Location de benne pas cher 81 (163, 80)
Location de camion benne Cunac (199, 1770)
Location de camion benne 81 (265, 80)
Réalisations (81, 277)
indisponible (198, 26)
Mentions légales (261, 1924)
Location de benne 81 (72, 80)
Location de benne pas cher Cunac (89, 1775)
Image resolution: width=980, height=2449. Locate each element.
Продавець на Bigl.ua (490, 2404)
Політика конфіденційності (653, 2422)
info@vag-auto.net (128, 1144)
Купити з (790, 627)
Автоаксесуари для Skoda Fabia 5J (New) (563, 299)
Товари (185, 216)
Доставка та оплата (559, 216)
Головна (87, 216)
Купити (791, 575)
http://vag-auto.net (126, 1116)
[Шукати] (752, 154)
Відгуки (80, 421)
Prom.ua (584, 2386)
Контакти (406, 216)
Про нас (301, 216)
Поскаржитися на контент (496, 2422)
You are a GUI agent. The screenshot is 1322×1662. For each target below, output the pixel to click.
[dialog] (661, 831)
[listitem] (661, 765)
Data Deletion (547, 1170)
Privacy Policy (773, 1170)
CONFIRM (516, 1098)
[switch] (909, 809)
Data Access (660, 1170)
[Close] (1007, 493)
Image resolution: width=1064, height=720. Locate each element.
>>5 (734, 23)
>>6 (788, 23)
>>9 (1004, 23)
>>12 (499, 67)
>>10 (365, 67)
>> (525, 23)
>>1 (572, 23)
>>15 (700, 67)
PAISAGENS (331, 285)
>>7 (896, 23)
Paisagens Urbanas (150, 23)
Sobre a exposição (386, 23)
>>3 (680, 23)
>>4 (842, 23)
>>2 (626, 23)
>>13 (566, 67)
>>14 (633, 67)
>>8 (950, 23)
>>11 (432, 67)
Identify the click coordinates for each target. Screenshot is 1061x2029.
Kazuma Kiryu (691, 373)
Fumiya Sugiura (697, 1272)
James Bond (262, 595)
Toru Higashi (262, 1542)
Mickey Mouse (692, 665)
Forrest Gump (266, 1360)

····················

Rewrite all the records above, replacing "Cunac" with "Albi" and leaving everything else unchanged.

Location de benne pas cher 81 (163, 80)
Location de camion benne Albi (199, 1770)
Location de camion benne 81 (265, 80)
Réalisations (81, 277)
indisponible (198, 26)
Mentions légales (261, 1924)
Location de benne 81 (72, 80)
Location de benne pas cher Albi (89, 1775)
Image resolution: width=980, height=2449. Locate each element.
Продавець на Bigl.ua (490, 2404)
Політика конфіденційності (653, 2422)
info@vag-auto.net (128, 1144)
Купити з (790, 627)
Автоаксесуари для Skoda Fabia 5J (New) (563, 299)
Товари (185, 216)
Доставка та оплата (559, 216)
Головна (87, 216)
Купити (791, 575)
http://vag-auto.net (126, 1116)
[Шукати] (752, 154)
Відгуки (80, 421)
Prom.ua (584, 2386)
Контакти (406, 216)
Про нас (301, 216)
Поскаржитися на контент (496, 2422)
You are a GUI agent. The screenshot is 1322×1662. For each target below, output the pixel to click.
[dialog] (661, 831)
[listitem] (661, 765)
Data Deletion (547, 1170)
Privacy Policy (773, 1170)
CONFIRM (516, 1098)
[switch] (909, 809)
Data Access (660, 1170)
[Close] (1007, 493)
Image resolution: width=1064, height=720. Locate each element.
>>5 (734, 23)
>>6 (788, 23)
>>9 (1004, 23)
>>12 (499, 67)
>>10 (365, 67)
>> (525, 23)
>>1 (572, 23)
>>15 (700, 67)
PAISAGENS (331, 285)
>>7 (896, 23)
Paisagens Urbanas (150, 23)
Sobre a exposição (386, 23)
>>3 (680, 23)
>>4 (842, 23)
>>2 (626, 23)
>>13 (566, 67)
>>14 (633, 67)
>>8 (950, 23)
>>11 (432, 67)
Identify the click coordinates for each target. Screenshot is 1061x2029.
Kazuma Kiryu (691, 373)
Fumiya Sugiura (697, 1272)
James Bond (262, 595)
Toru Higashi (262, 1542)
Mickey Mouse (692, 665)
Forrest Gump (266, 1360)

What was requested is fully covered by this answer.